Поэтому многие приходили к черте потом, пережив лагерь, не вынесши свободы. Такая судьба была как раз у Леши. Такая же – у Миши, который накинул фуфайку. У всех, кто сворачивал в самообман.
А во мне стремление проследить процесс возникло давно – и когда знал стариков нэпманских времен, и когда жил среди урок, у которых свои неписаные законы.
У меня была потребность копаться в себе. Я менялся здорово, и оценки мои менялись. Как бы я раньше посмотрел на жулика, укравшего хлебные карточки? Как на подонка, обрекшего на голод целую семью. Спустя какое-то время я уже смотрел на это, как на ужас, двоякое несчастье (ему тоже надо жрать) и на вора – как на страдальца, а не только как на монстра. То есть всё-всё усложнялось…
Так урки утратили во мне урку, но не утратили мое сострадание. Я понимал – они более несчастны, чем я. И мне надо было идти дальше.
Каких было больше – тех, что поняли, или тех, что отказывались понимать, «накидывали фуфайку»? Да и тех и других было мало. Больше всего было – «ни то ни сё, будем как все». Перед такими вопрос черты не вставал.
Те же вохровцы имели сильнейшую иллюзию свободы, но на самом деле были оболванены сильнее, чем те, кого они охраняли, потому что верили, что служат правому делу. Несчастнейшие люди… Система была такая, что границу между более и менее оболваненными провести было невозможно.
Осужденные были заражены иллюзией свободы до такой степени, что, получив, наконец, эту свободу, оказались к ней не готовы. Мы верили, что выйдем и грянет новая жизнь, а в действительности получали удары поддых один за другим. На работу не брали. Сближаясь с людьми, мы имели возможность выбора: либо признаться, откуда мы, либо не признаваться. Признавшиеся видели в собеседнике искаженное лицо, и это был конец. Тот, кто отвергал нас, был заражен иллюзией, что он выше, чище нас, подонков…

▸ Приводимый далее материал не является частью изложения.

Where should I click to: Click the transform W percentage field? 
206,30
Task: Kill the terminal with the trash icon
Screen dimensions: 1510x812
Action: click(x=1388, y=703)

Можно было не признаваться, сразу начинать врать, но тогда ложь, ее подоночный яд начинали травить изнутри, трудно было говорить и воспринимать правду. Леша Поварницын, корифан мой по лагерю (он вышел раньше меня на три года) вдруг начал писать мне с воли невообразимые письма – «всё рушится, рушатся идеалы, что ж ты, мразь, говорил?…» Мне бы услышать за этими проклятьями глубочайшую растерянность, панику человека, у которого рухнули иллюзии… А я вдруг решил, что это продиктовано высокомерием вольного по отношению к зеку.
Леша в то время переживал трагедию, приведшую потом его к смерти. В лагере гнал по вене всё, вплоть до политани. Он хотел сделать революцию против государственного строя, но не знал, как, не смог прийти к тому, что оказалось бы выше отравы, и погиб. Он был обречен, своего рода рак разъедал его душу. Придя, я застал его уже после того, как он встретил Нину, имел дочь – порождение столкнувшихся двух обманов. Они изначально не могли друг друга понять. Начались взрывы, вспышки, несогласие. Как же они истязали друг друга! Она при нем спала с другими. И уйти не мог тоже.
Кончилось гибелью от водки почти намеренной: сначала он (опохмелился ацетоном), потом она. Было ли чувство? Несомненно, да, но было и другое – два человека столкнулись с необходимостью стать другими. А как это сделать? Отсюда, из бессилия, и возник конец. Возможно, осознание себя как ничтожества, как мрази было началом изменения, но на большее сил уже не хватило.
…Порой мы неистовствуем, орем друг из друга, валим матюги – но не из ненависти, из самозащиты, неумения стать другими… А заговорить бы по-человечески.
Любовь… Не признаю это слово как формулу для лунатиков. Вот корчит и ломает молодых до вылупления глаз, а под ними – железный закон природы, и он всем правит. Есть любовь или нет, всё равно придет момент и будешь, будешь шпандорить так, что только треск пойдет. И щепки полетят!